PVMBG reported that the eruption at Ibu continued to intensify during 11-21 May, with ash plumes rising higher and having denser ash content. Seismicity was also high and increasing. Beginning on 11 May the ash plumes began rising 4-5 km above the summit; the plumes were dense and gray and drifted N and NW, and incandescent ejecta was visible. Eruptive events were recorded on 12 and 14 May, though weather conditions prevented visual observations. During 13-16 May gray-to-black ash plumes rose as high as 5 km and drifted multiple directions. Roaring and banging noises were heard in areas as far away as the Ibu observation post (9 km W). At 1500 on 16 May the Alert Level was raised to 4 (the highest level on a four-level scale) and the public was advised to stay 4 km away from the active crater and 7 km away from the N crater wall opening. BNPB reported that 263 residents evacuated from three villages, Gam Ici, Goin, and Sangaji Nyeku.

White-and-gray ash plumes with variable densities rose 4-5 km above the summit and drifted multiple directions during 17-18 and 20-21 May. Photos from just after 2000 on 18 May showed lightning in the dense ash plumes. Only white steam-and-gas plumes were visible on 19 May, rising 200-300 m above the summit and drifting N, NE, and E. According to a news report the total number of evacuees rose to more than 400 by 19 May; the residents were from seven villages in the West Halmahera District.

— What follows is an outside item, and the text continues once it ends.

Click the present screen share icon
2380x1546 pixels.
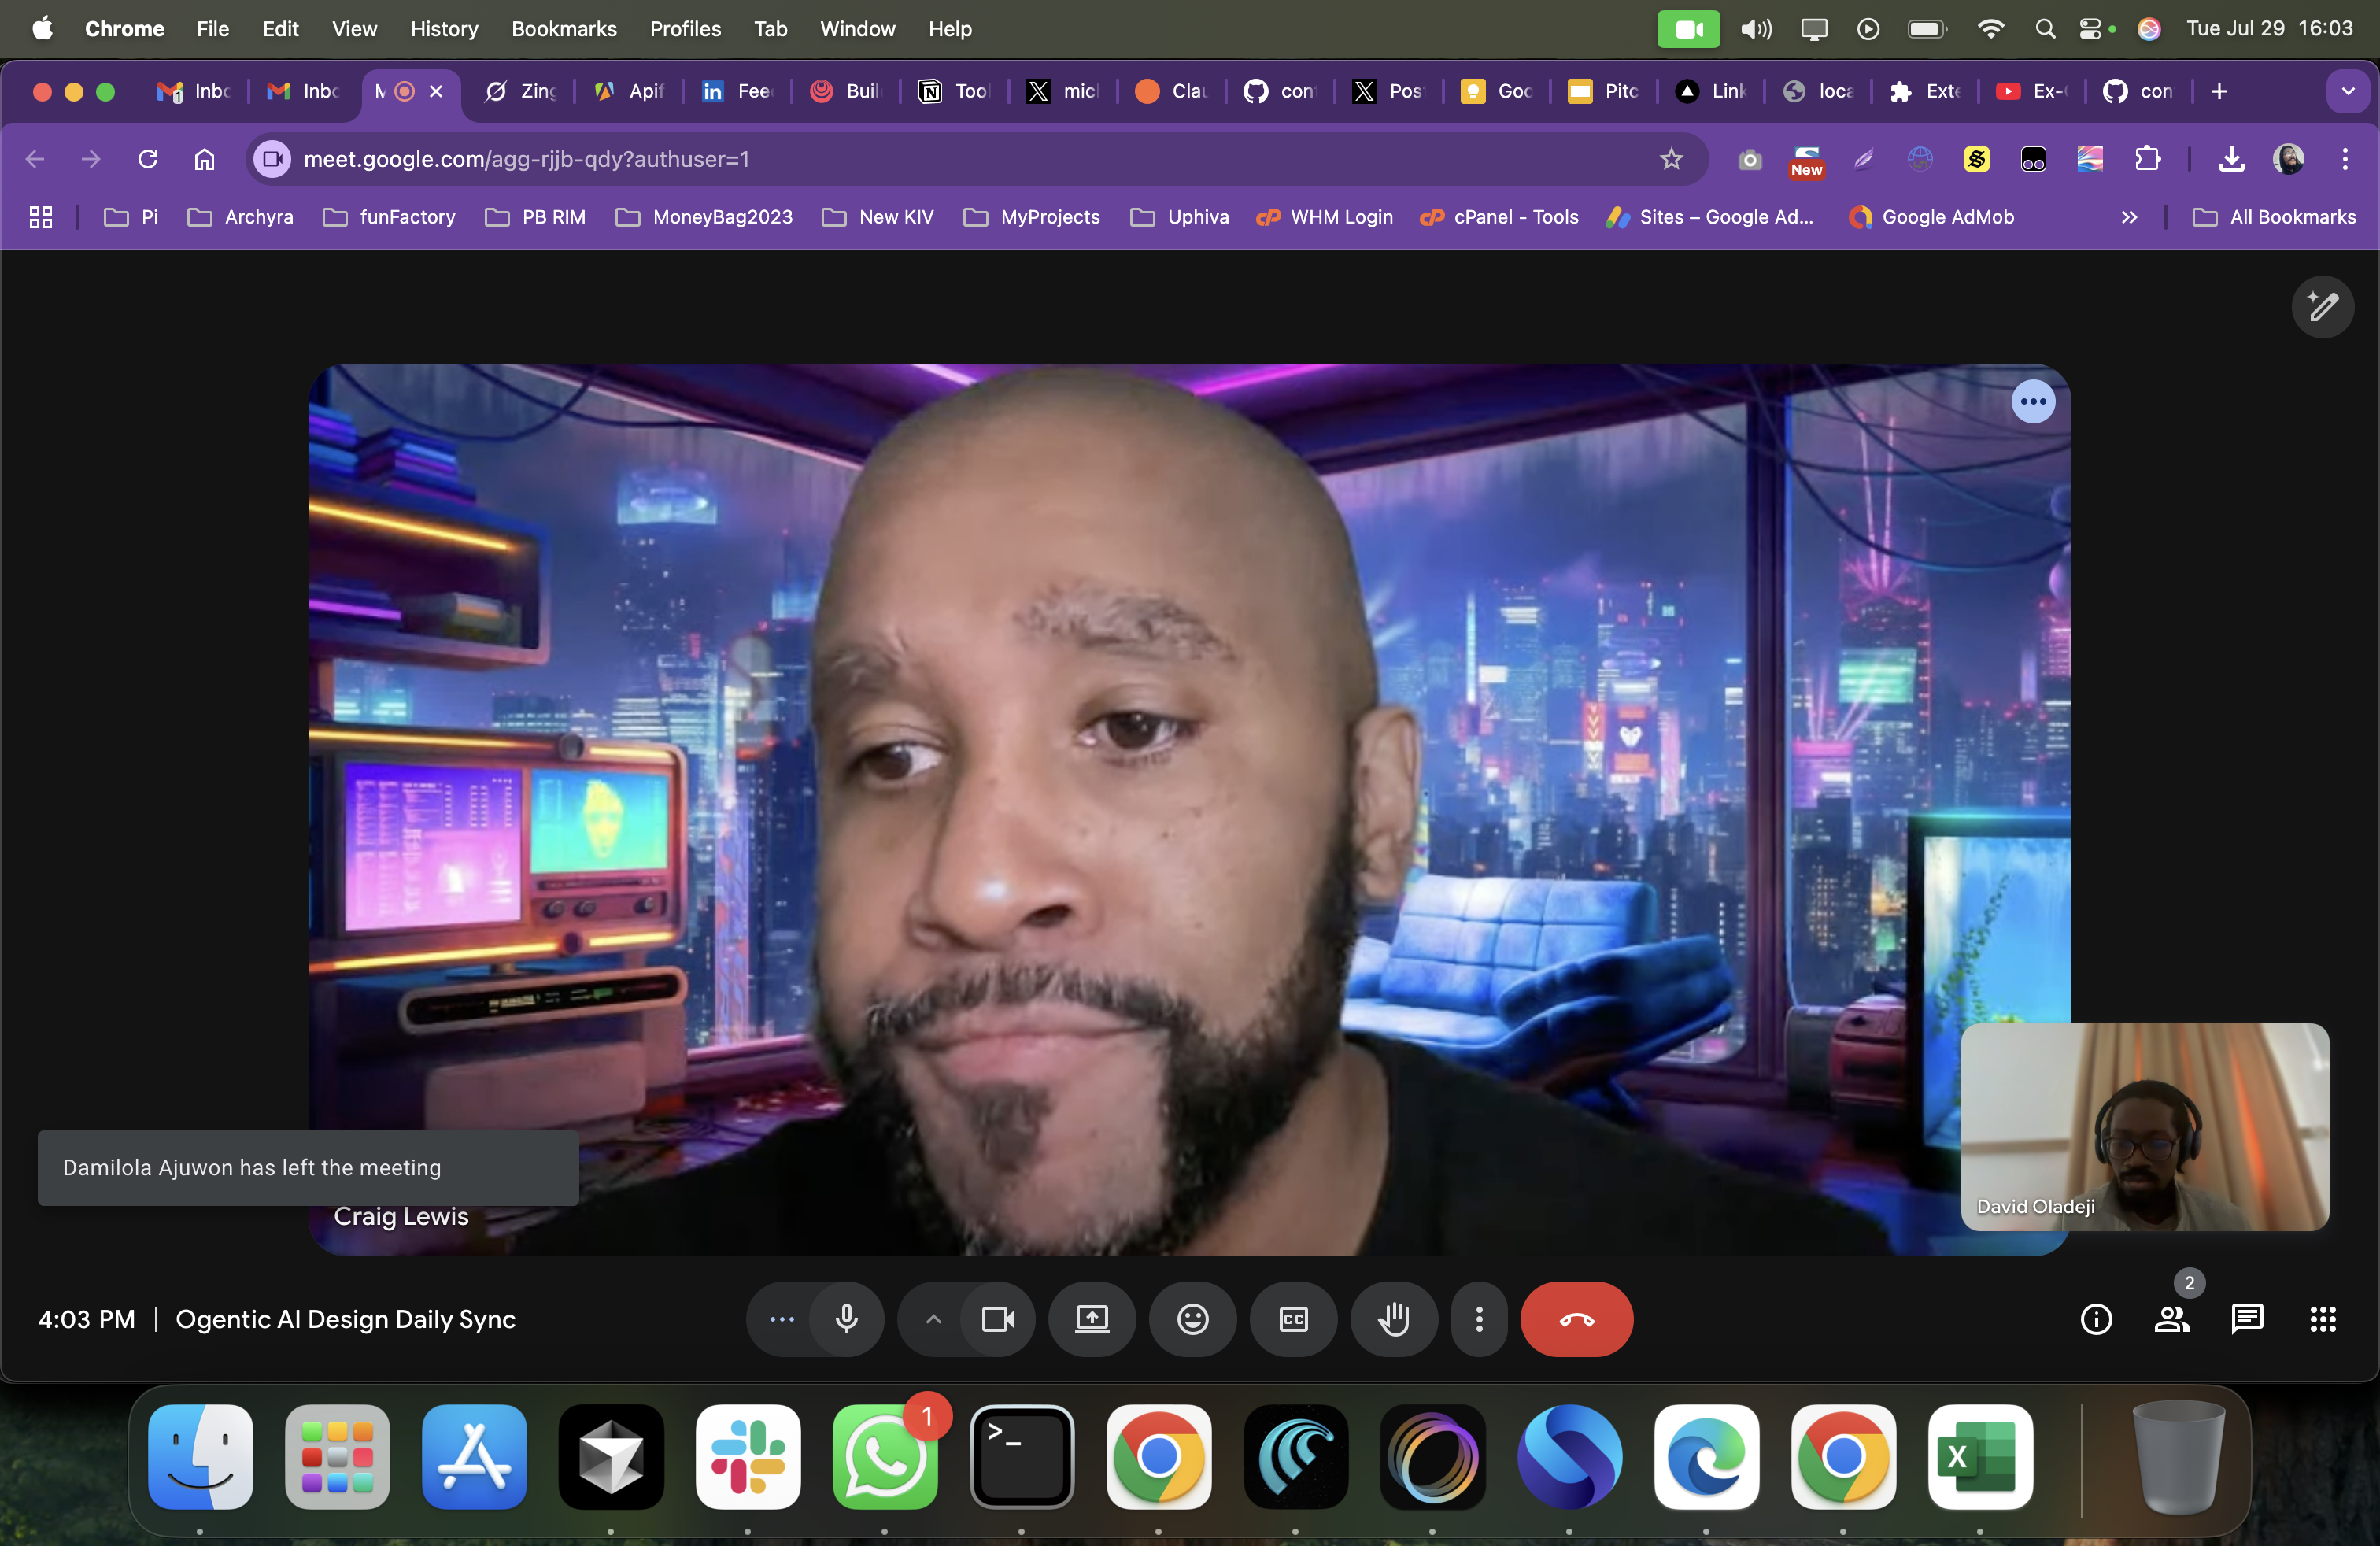point(1091,1319)
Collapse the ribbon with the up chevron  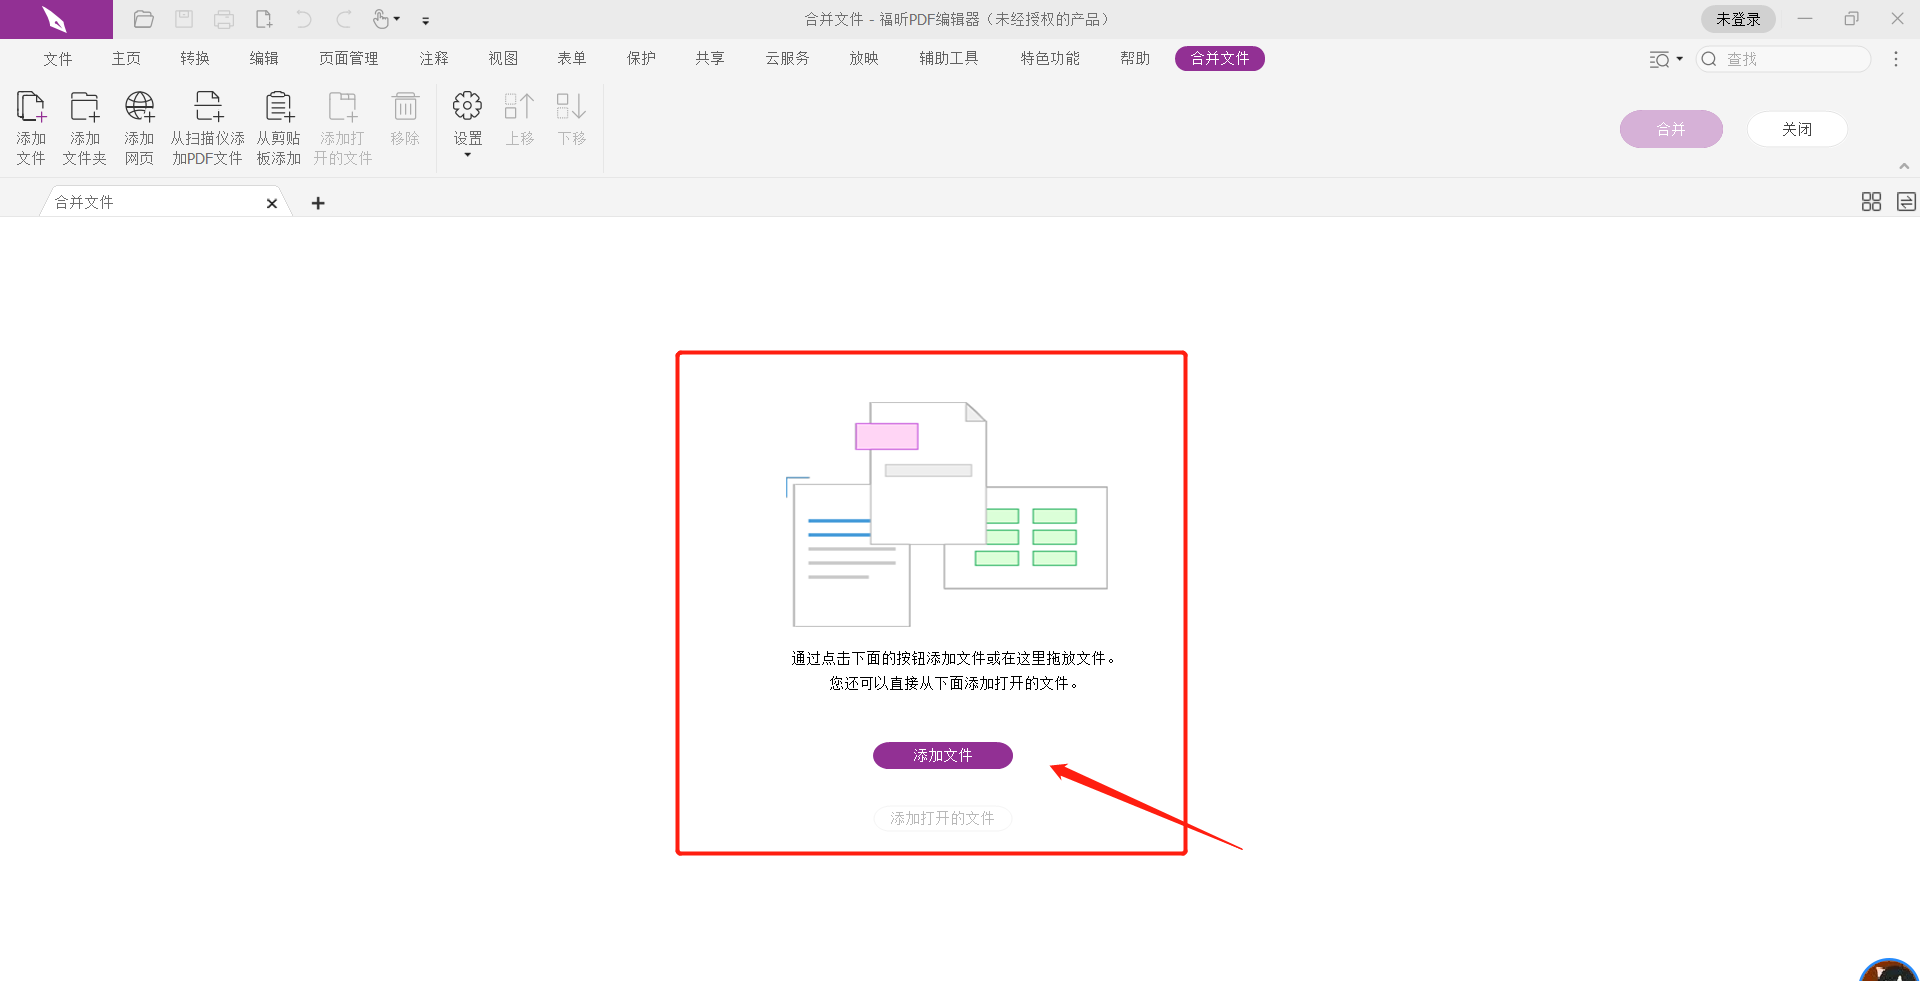click(x=1904, y=165)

Geological Summary. The truncated summit of Gunung Ibu stratovolcano along the NW coast of Halmahera Island has large nested summit craters. The inner crater, 1 km wide and 400 m deep, has contained several small crater lakes. The 1.2-km-wide outer crater is breached on the N, creating a steep-walled valley. A large cone grew ENE of the summit, and a smaller one to the WSW has fed a lava flow down the W flank. A group of maars is located below the N and W flanks. The first observed and recorded eruption was a small explosion from the summit crater in 1911. Eruptive activity began again in December 1998, producing a lava dome that eventually covered much of the floor of the inner summit crater along with ongoing explosive ash emissions.